A lot of people are disagreeing over whether it’s necessary to spray an entire region with poison. But West Nile can be fatal, so there are valid arguments on both sides.
But this whole situation reminds me of the summer of 2001 in Sonoma County (North of San Francisco). Residents of rural Western Sonoma County were threatened all summer with the prospect of being sprayed with pesticides. And the reason that we might all be sprayed with poison had nothing to do with public health or safety.
We had this threat hanging over our heads all summer because an insect pest might be threatening the profits of the wine industry. The Sonoma County Board of Supervisors is owned lock stock and barrel by a few wealthy vineyard owners and winemakers.
If pesticides had been sprayed on the entire area, organic farmers would lose their certification and be forced out of business. People with certain health problems would have their lives endangered. And a lot of people just didn’t want their children and pets sprayed with poison.
All of these people were pretty much told to shut the fuck up and quit whining. Millionaire grape growers had spoken. Their prostitutes on the Board of Supervisors dutifully bent over whenever they were summoned by the wine industry.
The insect pest — the Glassy-winged Sharpshooter — was native to Southern California and was coming North on plants sold in nurseries. Some people thought nurseries should inspect all plants being shipped from Southern California so that insect pests wouldn’t be exported. But the nursery industry also has a lot of political clout and they decided that would be too much of a bother.
Grape growers had lots of ways to prevent infestations, but all of these methods would’ve meant a 1% profit reduction and/or would just be too much trouble. For one thing, there’s an ash-like substance that can be sprayed on the grape vines which would keep insects away. But this substance would turn the grape leaves an odd color and tourists wouldn’t go “oooohhh” and “aaahhhhh” as they drove by. No deal.
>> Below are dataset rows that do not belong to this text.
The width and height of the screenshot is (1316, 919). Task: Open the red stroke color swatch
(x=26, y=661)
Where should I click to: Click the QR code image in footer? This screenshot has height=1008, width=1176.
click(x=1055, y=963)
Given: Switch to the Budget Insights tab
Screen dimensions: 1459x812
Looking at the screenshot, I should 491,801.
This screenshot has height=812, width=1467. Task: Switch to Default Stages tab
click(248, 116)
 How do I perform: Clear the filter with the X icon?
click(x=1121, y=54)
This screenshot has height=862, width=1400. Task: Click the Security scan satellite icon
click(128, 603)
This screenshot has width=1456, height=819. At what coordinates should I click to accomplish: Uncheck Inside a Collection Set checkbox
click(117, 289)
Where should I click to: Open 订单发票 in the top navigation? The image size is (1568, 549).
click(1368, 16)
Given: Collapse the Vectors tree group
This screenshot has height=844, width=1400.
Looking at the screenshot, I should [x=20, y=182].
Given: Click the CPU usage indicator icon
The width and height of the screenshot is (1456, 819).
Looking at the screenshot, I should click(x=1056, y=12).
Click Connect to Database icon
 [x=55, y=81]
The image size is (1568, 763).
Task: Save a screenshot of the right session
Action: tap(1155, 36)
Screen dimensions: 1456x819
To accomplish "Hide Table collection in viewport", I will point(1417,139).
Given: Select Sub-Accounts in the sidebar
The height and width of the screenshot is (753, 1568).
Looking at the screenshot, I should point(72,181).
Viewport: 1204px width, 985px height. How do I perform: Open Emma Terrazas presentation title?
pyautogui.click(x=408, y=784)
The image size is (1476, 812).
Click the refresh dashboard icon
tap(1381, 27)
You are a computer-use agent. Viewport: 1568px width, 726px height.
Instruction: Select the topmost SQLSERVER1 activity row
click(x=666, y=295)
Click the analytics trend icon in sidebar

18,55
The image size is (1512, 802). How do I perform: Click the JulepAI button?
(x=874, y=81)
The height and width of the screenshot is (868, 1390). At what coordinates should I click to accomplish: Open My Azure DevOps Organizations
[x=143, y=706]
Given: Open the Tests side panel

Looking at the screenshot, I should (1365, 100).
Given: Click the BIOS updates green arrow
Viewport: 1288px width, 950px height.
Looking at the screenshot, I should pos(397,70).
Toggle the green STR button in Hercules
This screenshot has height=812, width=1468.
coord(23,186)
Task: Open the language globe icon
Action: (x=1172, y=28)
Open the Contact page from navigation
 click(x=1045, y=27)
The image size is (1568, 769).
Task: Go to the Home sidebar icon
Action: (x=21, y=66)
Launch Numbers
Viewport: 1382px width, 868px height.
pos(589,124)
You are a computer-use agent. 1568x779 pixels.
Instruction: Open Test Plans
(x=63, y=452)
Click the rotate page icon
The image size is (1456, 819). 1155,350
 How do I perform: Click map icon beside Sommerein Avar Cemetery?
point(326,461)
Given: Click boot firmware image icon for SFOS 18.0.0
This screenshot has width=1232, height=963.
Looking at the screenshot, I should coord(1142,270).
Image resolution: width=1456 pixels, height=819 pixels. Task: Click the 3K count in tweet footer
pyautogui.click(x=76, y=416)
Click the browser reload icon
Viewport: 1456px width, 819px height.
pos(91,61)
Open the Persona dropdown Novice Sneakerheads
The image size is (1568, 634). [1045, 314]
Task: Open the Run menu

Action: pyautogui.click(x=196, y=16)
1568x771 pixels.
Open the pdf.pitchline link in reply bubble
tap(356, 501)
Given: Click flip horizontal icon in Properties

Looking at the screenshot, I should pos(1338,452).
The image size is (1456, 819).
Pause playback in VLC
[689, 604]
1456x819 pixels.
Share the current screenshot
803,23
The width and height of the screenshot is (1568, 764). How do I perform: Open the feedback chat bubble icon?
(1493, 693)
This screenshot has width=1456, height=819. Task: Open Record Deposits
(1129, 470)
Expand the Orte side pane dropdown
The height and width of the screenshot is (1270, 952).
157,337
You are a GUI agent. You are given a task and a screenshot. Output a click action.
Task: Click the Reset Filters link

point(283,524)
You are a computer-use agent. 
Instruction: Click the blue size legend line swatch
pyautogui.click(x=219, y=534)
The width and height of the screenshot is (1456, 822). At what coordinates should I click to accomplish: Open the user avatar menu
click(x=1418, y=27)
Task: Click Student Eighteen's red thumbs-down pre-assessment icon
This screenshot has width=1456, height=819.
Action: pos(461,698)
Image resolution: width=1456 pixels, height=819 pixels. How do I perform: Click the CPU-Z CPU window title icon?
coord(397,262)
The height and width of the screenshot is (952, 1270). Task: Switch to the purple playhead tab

One way to prevent insect infestations is to have a diversity of crops. Sonoma County agriculture has become almost a mono-culture. In the past few years, longtime Sonoma County farmers have been plowing up their crop fields and chopping down their orchards faster than George W. Bush running to the liquor store. Grapes were the money crop, and now that’s practically all there is.
The more vineyards there are, the more clout the wine industry has. And more vineyards guarantee that any possible future insect pest will be "an emergency."